Source data:
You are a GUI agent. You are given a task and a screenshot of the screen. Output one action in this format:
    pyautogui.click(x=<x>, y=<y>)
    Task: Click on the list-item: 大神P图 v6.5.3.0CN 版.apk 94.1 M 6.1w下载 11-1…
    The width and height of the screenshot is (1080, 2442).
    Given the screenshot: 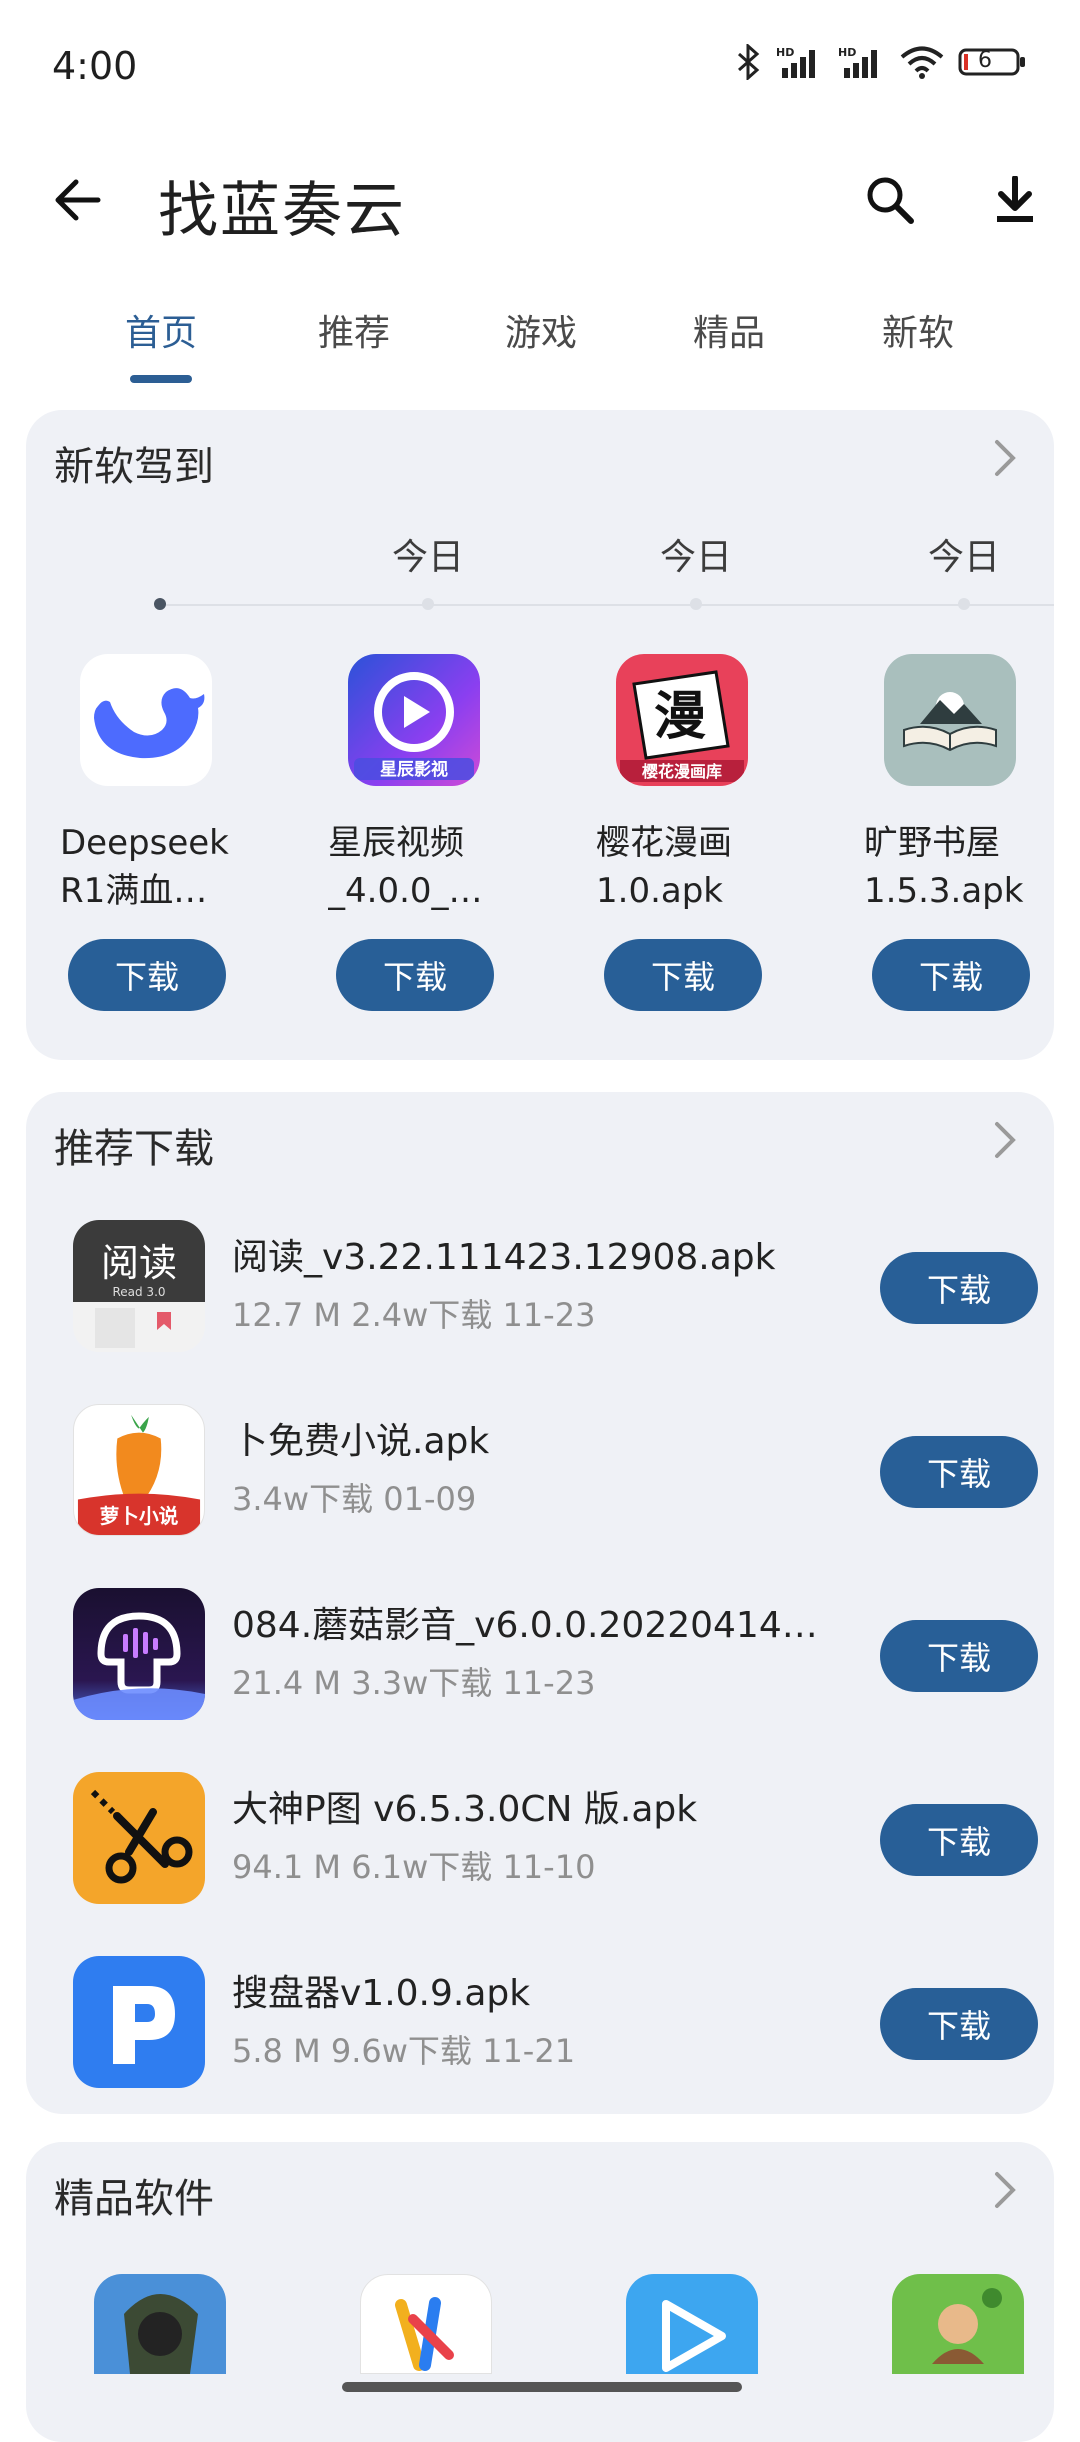 What is the action you would take?
    pyautogui.click(x=540, y=1828)
    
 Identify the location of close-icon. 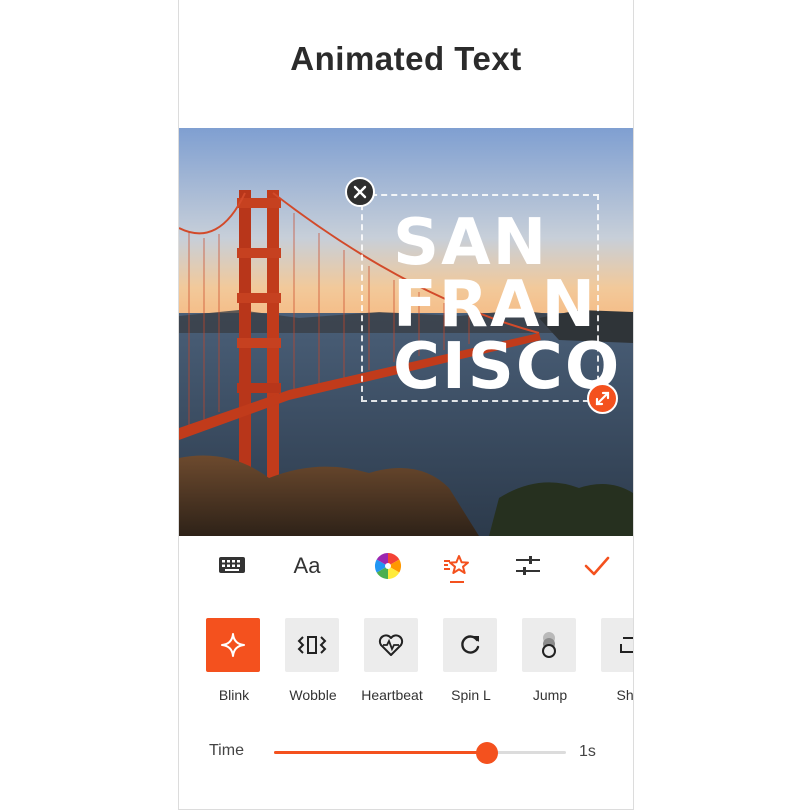
(360, 192).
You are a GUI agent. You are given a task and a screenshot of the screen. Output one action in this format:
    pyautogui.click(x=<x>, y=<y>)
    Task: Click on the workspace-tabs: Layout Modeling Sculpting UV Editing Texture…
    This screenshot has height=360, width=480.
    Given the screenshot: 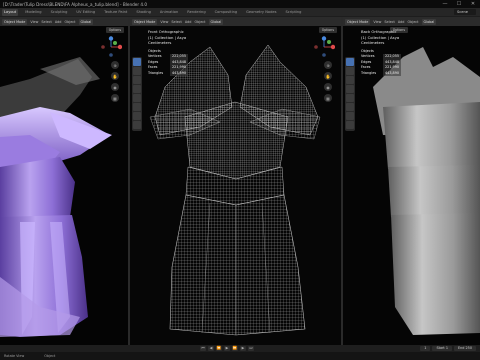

(To do) Give the lines of the data from the one containing "Identify the location of close-icon." through the end as a JSON list of strings, one string per line, with blank lines and the pictures left out.

(Task response)
[
  " Identify the location of close-icon. ",
  "(360, 192).",
  "You are a GUI agent. You are given a task and a screenshot of the screen. Output one action in this format:",
  "    pyautogui.click(x=<x>, y=<y>)",
  "    Task: Click on the workspace-tabs: Layout Modeling Sculpting UV Editing Texture…",
  "    This screenshot has height=360, width=480.",
  "    Given the screenshot: "
]